= Problem details =
Each line in the entries below that holds the word "crest" belongs in the answer.

= Records =

[Start of section]

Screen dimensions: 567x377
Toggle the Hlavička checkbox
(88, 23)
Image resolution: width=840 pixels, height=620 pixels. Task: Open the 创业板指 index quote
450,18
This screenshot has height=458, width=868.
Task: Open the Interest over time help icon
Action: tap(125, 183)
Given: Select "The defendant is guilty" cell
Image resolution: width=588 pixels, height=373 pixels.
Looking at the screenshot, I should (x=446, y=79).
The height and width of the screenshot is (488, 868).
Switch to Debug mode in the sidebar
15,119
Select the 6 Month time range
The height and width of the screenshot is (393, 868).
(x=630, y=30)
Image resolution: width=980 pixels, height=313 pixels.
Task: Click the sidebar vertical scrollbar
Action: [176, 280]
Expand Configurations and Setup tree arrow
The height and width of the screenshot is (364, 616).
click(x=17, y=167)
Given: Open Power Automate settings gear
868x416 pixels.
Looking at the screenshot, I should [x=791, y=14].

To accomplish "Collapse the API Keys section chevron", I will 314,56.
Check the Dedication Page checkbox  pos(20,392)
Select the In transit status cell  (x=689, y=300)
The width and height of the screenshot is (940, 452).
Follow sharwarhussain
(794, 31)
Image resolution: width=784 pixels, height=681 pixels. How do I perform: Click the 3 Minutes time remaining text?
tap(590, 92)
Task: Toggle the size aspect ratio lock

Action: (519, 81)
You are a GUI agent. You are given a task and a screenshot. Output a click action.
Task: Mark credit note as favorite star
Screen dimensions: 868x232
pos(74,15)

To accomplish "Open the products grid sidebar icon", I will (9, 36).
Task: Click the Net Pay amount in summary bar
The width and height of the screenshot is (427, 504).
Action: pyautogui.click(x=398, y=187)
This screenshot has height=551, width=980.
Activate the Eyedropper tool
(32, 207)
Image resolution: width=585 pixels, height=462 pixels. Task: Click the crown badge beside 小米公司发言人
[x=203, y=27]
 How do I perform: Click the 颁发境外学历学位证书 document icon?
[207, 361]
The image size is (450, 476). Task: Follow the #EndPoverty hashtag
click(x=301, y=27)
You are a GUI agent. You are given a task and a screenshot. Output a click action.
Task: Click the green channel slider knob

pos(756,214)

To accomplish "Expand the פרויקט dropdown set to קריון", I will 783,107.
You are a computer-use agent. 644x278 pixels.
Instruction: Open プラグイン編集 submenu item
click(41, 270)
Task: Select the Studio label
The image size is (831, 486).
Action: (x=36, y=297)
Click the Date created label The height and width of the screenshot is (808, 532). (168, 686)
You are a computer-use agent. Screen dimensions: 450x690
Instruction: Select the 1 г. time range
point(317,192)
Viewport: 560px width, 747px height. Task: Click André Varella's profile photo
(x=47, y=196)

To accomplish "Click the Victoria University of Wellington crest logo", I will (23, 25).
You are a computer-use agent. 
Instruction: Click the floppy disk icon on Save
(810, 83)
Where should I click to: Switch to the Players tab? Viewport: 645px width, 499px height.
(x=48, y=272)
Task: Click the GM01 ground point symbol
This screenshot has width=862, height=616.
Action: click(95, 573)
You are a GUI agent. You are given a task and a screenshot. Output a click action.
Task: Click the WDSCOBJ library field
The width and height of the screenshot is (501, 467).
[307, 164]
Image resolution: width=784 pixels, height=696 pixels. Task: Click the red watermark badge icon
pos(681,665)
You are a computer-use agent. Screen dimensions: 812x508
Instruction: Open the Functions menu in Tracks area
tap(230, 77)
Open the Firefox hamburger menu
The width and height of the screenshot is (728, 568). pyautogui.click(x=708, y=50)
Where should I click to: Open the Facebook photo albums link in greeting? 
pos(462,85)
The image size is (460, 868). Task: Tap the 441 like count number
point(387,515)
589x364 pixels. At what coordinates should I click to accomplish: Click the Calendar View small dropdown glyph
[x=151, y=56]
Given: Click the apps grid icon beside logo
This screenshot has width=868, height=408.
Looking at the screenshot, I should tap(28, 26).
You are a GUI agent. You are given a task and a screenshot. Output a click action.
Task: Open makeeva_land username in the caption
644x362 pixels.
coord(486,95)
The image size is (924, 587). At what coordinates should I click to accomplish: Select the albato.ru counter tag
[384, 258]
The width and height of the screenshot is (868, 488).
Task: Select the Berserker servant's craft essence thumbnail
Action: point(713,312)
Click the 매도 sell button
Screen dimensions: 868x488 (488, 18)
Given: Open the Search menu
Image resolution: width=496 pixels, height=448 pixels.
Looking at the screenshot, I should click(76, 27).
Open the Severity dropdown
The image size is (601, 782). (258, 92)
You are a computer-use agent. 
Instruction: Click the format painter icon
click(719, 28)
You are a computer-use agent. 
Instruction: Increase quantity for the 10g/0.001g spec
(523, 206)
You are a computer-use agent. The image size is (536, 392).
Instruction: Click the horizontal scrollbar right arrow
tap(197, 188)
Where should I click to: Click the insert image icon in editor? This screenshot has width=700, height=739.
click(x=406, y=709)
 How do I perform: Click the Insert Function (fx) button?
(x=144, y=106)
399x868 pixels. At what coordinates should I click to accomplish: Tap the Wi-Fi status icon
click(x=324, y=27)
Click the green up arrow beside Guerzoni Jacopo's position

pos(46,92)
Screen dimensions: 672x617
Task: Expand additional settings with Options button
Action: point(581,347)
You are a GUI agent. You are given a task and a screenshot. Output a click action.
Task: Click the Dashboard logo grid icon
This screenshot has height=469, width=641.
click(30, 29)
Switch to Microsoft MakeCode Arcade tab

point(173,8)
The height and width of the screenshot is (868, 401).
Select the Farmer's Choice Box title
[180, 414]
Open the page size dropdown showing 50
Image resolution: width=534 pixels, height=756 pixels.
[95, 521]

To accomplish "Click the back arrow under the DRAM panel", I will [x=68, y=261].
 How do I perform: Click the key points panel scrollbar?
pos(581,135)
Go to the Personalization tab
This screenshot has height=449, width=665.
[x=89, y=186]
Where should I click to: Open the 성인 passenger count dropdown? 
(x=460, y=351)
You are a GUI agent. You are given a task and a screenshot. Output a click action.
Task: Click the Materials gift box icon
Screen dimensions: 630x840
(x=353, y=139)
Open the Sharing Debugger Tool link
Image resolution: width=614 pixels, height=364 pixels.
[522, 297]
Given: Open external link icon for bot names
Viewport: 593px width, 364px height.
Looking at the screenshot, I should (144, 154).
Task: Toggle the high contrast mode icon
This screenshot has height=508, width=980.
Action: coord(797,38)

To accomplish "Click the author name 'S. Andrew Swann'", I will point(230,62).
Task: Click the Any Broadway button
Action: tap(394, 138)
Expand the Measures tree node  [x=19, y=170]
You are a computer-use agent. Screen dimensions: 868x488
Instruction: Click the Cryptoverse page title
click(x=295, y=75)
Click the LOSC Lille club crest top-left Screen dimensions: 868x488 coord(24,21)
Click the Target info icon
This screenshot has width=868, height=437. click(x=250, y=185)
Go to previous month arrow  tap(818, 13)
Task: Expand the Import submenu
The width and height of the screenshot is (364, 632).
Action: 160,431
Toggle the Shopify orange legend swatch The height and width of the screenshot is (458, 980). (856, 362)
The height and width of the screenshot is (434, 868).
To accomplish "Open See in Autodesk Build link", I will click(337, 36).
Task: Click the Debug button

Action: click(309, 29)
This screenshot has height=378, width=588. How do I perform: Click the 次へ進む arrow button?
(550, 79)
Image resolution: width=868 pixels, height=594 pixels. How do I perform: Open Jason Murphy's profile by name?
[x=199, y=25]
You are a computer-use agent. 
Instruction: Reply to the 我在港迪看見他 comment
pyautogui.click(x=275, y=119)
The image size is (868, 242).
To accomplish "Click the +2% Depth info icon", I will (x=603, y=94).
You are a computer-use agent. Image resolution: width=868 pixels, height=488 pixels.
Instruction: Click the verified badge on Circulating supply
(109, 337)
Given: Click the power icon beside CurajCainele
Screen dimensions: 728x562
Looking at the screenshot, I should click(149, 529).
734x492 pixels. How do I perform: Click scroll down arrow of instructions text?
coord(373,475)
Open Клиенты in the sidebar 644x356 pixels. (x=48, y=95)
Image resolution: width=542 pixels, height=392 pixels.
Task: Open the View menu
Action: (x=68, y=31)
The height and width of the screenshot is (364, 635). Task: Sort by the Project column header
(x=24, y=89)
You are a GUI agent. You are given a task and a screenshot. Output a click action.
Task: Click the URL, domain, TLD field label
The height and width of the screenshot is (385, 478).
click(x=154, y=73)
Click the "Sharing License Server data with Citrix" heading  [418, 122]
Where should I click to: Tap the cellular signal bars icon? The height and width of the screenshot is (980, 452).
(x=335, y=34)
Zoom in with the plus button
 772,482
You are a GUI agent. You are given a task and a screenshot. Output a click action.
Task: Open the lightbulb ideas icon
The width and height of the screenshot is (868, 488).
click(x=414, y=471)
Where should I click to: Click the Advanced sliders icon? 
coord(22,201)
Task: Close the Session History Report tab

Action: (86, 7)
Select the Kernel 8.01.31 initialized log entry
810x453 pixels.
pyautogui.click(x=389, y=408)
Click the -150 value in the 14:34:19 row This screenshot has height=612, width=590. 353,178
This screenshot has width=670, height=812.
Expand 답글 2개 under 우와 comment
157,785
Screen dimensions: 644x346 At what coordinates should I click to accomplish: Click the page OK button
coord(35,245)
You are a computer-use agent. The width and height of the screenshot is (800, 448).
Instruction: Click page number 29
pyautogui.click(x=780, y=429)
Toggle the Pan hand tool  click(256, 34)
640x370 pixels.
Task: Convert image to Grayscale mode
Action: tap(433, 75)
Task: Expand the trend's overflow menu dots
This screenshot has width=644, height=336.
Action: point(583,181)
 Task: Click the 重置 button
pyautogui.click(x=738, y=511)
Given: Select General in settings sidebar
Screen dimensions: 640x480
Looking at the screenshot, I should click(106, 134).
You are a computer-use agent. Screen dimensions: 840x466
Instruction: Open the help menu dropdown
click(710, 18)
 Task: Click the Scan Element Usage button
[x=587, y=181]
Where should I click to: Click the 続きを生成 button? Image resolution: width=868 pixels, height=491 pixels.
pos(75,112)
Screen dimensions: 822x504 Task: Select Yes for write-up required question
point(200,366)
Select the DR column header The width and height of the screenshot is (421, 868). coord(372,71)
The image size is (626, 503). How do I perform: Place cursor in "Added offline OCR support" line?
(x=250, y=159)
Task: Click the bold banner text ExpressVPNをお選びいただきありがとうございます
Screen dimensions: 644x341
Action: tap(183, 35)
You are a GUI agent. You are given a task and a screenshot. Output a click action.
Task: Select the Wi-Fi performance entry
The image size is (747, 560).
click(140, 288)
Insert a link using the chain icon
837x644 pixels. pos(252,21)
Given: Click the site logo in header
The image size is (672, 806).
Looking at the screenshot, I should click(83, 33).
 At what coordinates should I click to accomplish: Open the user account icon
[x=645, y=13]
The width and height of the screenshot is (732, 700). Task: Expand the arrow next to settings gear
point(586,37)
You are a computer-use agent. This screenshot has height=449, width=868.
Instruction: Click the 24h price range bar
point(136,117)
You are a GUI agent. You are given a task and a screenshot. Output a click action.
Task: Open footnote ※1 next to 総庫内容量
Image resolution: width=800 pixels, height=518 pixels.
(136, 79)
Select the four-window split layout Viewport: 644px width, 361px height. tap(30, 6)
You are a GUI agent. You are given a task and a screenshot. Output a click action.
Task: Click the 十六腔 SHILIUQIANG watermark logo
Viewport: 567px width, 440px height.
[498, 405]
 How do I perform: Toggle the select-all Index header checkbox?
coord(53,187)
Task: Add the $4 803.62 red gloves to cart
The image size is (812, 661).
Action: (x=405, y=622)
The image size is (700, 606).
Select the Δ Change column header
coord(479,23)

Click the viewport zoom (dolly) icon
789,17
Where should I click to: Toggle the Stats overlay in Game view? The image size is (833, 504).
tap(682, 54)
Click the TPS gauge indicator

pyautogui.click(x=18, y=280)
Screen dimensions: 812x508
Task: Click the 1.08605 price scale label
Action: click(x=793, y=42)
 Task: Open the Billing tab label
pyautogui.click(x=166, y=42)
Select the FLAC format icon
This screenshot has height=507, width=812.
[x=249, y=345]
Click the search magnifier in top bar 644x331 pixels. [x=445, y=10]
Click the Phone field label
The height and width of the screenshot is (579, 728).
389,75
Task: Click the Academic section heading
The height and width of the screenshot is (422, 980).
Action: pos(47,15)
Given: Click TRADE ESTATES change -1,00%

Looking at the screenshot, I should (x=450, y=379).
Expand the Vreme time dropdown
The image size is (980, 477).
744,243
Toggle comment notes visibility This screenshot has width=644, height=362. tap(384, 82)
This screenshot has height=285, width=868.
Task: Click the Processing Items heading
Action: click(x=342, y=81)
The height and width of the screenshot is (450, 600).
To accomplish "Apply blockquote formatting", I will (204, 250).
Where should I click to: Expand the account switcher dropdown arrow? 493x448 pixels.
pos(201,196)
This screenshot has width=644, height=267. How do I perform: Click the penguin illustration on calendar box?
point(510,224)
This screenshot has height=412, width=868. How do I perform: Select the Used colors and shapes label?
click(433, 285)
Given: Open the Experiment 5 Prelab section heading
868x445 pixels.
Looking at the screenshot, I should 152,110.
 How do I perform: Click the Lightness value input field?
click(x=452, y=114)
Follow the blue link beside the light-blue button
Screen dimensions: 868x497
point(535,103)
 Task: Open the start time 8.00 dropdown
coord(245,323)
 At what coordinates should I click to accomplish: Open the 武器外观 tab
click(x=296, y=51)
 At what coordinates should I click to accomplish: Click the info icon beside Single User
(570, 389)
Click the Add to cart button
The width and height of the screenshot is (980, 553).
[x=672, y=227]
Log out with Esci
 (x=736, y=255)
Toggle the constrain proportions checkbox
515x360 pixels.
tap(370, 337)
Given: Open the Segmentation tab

[End of section]

= Exercise answer =
To accomplish "Click the Victoria University of Wellington crest logo", I will (23, 25).
Click the LOSC Lille club crest top-left Screen dimensions: 868x488 coord(24,21)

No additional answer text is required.